◆ **EXERCISE OBJECTIVE**:
Hand back all of the records exactly as they read.

◆ **EXCERPTED RECORDS**:
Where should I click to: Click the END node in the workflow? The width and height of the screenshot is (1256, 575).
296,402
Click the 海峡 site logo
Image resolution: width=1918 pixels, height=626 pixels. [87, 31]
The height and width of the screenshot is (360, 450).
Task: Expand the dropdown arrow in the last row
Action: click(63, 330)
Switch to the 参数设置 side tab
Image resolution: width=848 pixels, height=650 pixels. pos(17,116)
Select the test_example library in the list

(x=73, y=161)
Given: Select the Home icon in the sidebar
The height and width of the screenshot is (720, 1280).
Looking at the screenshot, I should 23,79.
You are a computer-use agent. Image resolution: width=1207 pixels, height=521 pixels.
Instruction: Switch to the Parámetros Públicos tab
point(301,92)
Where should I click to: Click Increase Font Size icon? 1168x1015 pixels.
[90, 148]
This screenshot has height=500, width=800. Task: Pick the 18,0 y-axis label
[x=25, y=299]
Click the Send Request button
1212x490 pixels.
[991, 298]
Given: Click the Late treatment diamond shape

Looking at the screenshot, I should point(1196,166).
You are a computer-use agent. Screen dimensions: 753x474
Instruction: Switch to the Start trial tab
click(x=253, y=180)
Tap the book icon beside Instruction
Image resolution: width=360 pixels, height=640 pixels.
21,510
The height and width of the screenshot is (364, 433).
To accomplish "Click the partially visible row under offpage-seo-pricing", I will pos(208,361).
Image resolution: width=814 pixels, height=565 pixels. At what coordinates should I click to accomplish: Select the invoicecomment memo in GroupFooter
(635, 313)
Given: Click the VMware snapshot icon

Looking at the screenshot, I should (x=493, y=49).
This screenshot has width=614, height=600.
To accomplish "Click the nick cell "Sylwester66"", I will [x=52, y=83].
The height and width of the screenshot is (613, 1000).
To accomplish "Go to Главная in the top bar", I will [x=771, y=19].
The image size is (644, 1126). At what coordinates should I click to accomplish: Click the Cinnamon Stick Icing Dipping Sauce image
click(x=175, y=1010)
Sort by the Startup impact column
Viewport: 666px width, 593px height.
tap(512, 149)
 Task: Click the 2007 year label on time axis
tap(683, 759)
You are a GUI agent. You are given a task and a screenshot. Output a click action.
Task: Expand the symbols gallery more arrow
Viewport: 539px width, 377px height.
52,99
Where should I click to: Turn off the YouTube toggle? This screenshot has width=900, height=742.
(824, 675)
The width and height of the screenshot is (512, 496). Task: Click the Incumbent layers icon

◆ **SOLUTION FOR THIS EXERCISE**:
Where should I click to: Click the END node in the workflow? The width and height of the screenshot is (1256, 575).
296,402
Click the 海峡 site logo
Image resolution: width=1918 pixels, height=626 pixels. [87, 31]
The height and width of the screenshot is (360, 450).
Task: Expand the dropdown arrow in the last row
Action: click(63, 330)
Switch to the 参数设置 side tab
Image resolution: width=848 pixels, height=650 pixels. pos(17,116)
Select the test_example library in the list

(x=73, y=161)
Given: Select the Home icon in the sidebar
The height and width of the screenshot is (720, 1280).
Looking at the screenshot, I should 23,79.
You are a computer-use agent. Image resolution: width=1207 pixels, height=521 pixels.
Instruction: Switch to the Parámetros Públicos tab
point(301,92)
Where should I click to: Click Increase Font Size icon? 1168x1015 pixels.
[90, 148]
This screenshot has height=500, width=800. Task: Pick the 18,0 y-axis label
[x=25, y=299]
Click the Send Request button
1212x490 pixels.
[991, 298]
Given: Click the Late treatment diamond shape

Looking at the screenshot, I should point(1196,166).
You are a computer-use agent. Screen dimensions: 753x474
Instruction: Switch to the Start trial tab
click(x=253, y=180)
Tap the book icon beside Instruction
Image resolution: width=360 pixels, height=640 pixels.
21,510
The height and width of the screenshot is (364, 433).
To accomplish "Click the partially visible row under offpage-seo-pricing", I will pos(208,361).
Image resolution: width=814 pixels, height=565 pixels. At what coordinates should I click to accomplish: Select the invoicecomment memo in GroupFooter
(635, 313)
Given: Click the VMware snapshot icon

Looking at the screenshot, I should (x=493, y=49).
This screenshot has width=614, height=600.
To accomplish "Click the nick cell "Sylwester66"", I will [x=52, y=83].
The height and width of the screenshot is (613, 1000).
To accomplish "Go to Главная in the top bar", I will [x=771, y=19].
The image size is (644, 1126). At what coordinates should I click to accomplish: Click the Cinnamon Stick Icing Dipping Sauce image
click(x=175, y=1010)
Sort by the Startup impact column
Viewport: 666px width, 593px height.
tap(512, 149)
 Task: Click the 2007 year label on time axis
tap(683, 759)
You are a GUI agent. You are given a task and a screenshot. Output a click action.
Task: Expand the symbols gallery more arrow
Viewport: 539px width, 377px height.
52,99
Where should I click to: Turn off the YouTube toggle? This screenshot has width=900, height=742.
(824, 675)
The width and height of the screenshot is (512, 496). Task: Click the Incumbent layers icon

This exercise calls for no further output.